Historically, the stem cells used in this process was collected from the bone marrow.
But, now they are collected from the peripheral blood. So, BMT is more aptly referred to as Hematopoietic Stem Cell Transplantation. Contrary to popular perception, there is no
painful surgery involved. Basically, the doctors collect the stem cells from donor and after conditioning chemotherapy, where the diseased bone marrow cells are destroyed, they are transfused back into the recipient. The stem cells are mainly collected in two ways. One way is by collecting the peripherally mobilized stem cells after administering the growth factor, which brings the stem cells from the bone marrow to the periphery. These are then collected using an apheresis machine. By and large, this is a safe procedure and the donor experiences little or no pain during the collection process and there are no short-term or long-term side-effects resulting from it. In some disorders like bone marrow failures such as primary immunodeficiency disorders and aplastic anaemia, it is preferable to collect the stem cells from the bone marrow. In such cases, the donor is taken to an Operation Theatre and the stem cells are collected from the marrow after administering general anaesthesia.
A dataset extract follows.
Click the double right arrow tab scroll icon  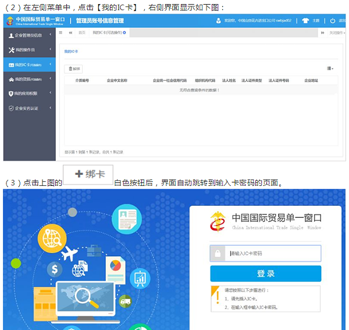323,33
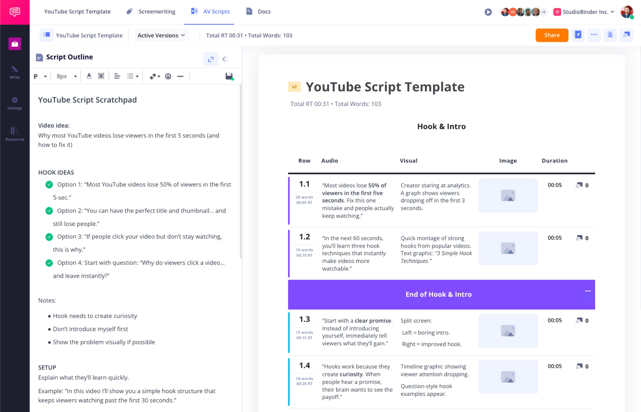
Task: Toggle the Option 3 hook checkmark
Action: (x=49, y=237)
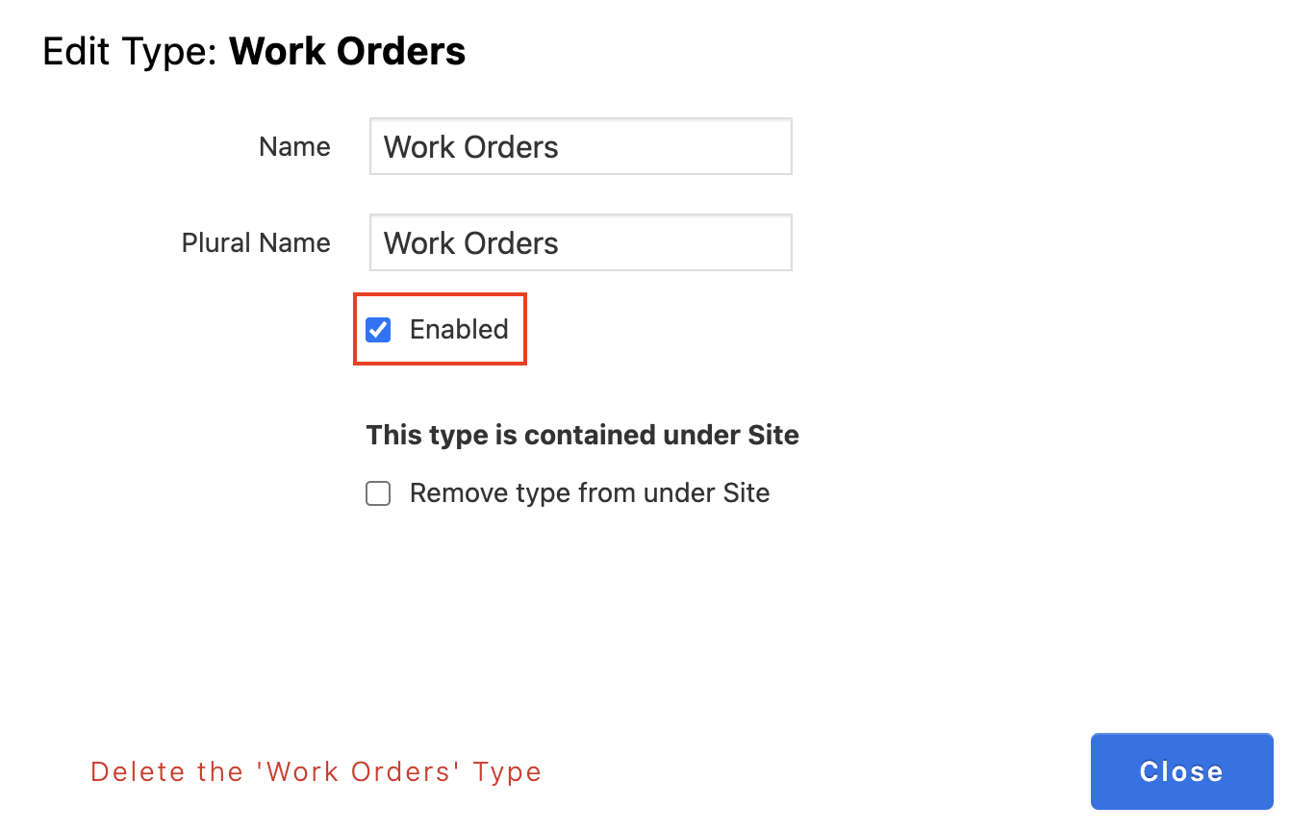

1.Autologous Bone Marrow Transplant: The source of the stem cells is the patient
themselves. The stem cells are harvested, or removed, before the patient receives high-dose chemotherapy or radiation treatment which will destroy the bone marrow. After the treatment, the cells are returned to the body to make normal blood cells. The advantage of this method is that there are no adverse effects on immunity since the person’s own cells are returned and there are no foreign agents involved. However, this method can be used only if the person has a healthy bone marrow.
2. Allogeneic Bone Marrow Transplant: In this case, the stem cells are collected from
another person called the donor. The donor must be a close genetic match. This is further divided into Matched Sibling Donor Stem Cell Transplantation wherein the patient’s own sibling gives the stem cells. Another way is Unrelated Stem Cell Transplantation, where the donor is an unrelated person. Since our country does not have a robust donor registry, sometimes a Half-Match or Haploidentical transplant is also carried out where the HLA is not identical, but half-matched.
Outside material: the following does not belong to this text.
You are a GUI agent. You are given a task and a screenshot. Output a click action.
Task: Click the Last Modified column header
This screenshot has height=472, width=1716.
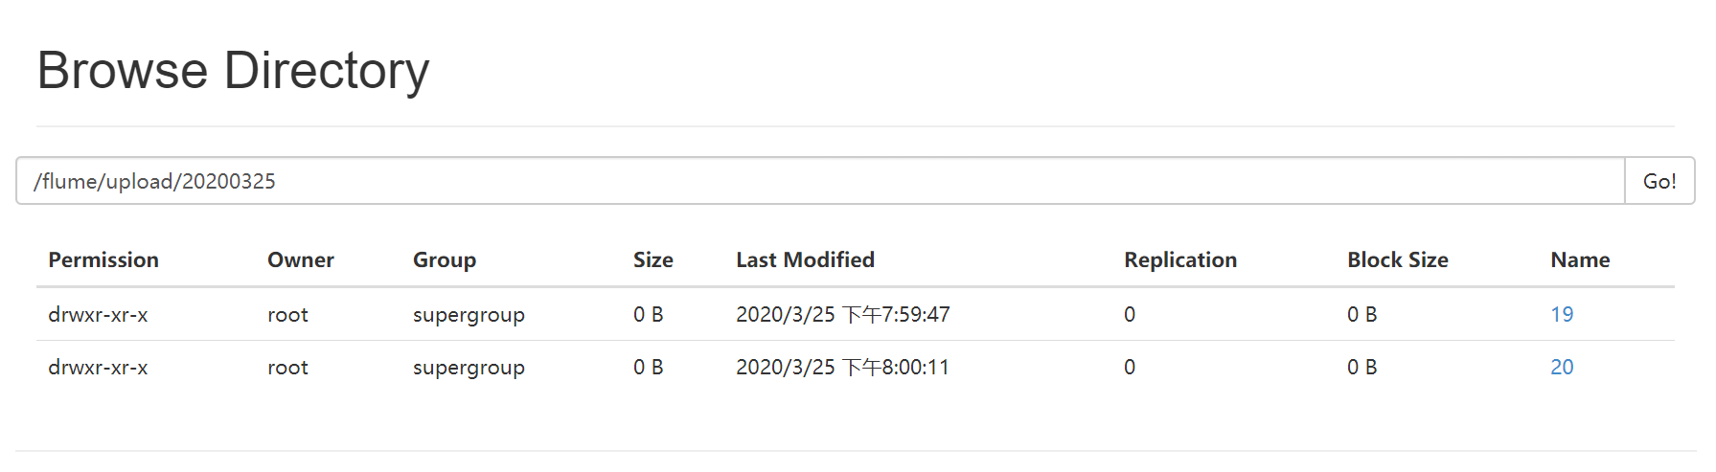pos(805,259)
BMT is a very complicated and intensive treatment. The doctor briefs the patient and the caregivers thoroughly regarding this procedure. The patient is given treatment to control the disease which may be refractory or relapsed as much as possible. This is called Salvage Therapy in Lymphomas. After this the patient is taken to a highly sterile ward where they will be given conditioning chemotherapy to destroy the abnormalities in the bone marrow. The stem cells are then collected from a healthy related or an unrelated donor and are infused back into the patient. It may take about 3-4 weeks for those stem cells to go into the bone marrow and start making blood cells. During this period, the patient is kept under strict surveillance for any infections or complications. Once the patient is stable, walking around and orally consuming food, he/she is discharged from the ward. The doctor maintains a close watch on the patient for about 60-90 days after the patient is discharged. This is because, the first hundred days after the transplant are very critical.
BMT toxicities can be classified into short-term and long-term toxicities. Short-term
toxicities can be a result of the chemotherapy and include nausea, vomiting, ulcers in the mouth, severe pain, inability to taste food, loss of appetite, weight loss, diarrhoea and other fungal and viral infections. But then, there are adequate medications to take the patients safely through the critical period.
In the long-term, in allogeneic transplantation, the stem cells can mount an immune
attack in some cases. This is called Graft-versus- host disease (GVHD). In rare cases, it
may affect their lungs, heart etc. But with each passing year, the Transplant-Related
Mortality (TRM) has decreased from 30%-40% historically to 10%-20% in recent
Globally, the most common diseases treated using Bone Marrow Transplantation are Multiple Myeloma which is a common indicator for autologous transplantation,Acute leukaemia, which is a common indication for allogeneic transplantation,Aplastic Anaemia and Relapsed and Refractory Lymphomas. In Asia, Thalassemia accounts for a large number of transplants. There are certain rare immune disorders such as primary immunodeficiency disorders which can be cured using BMT.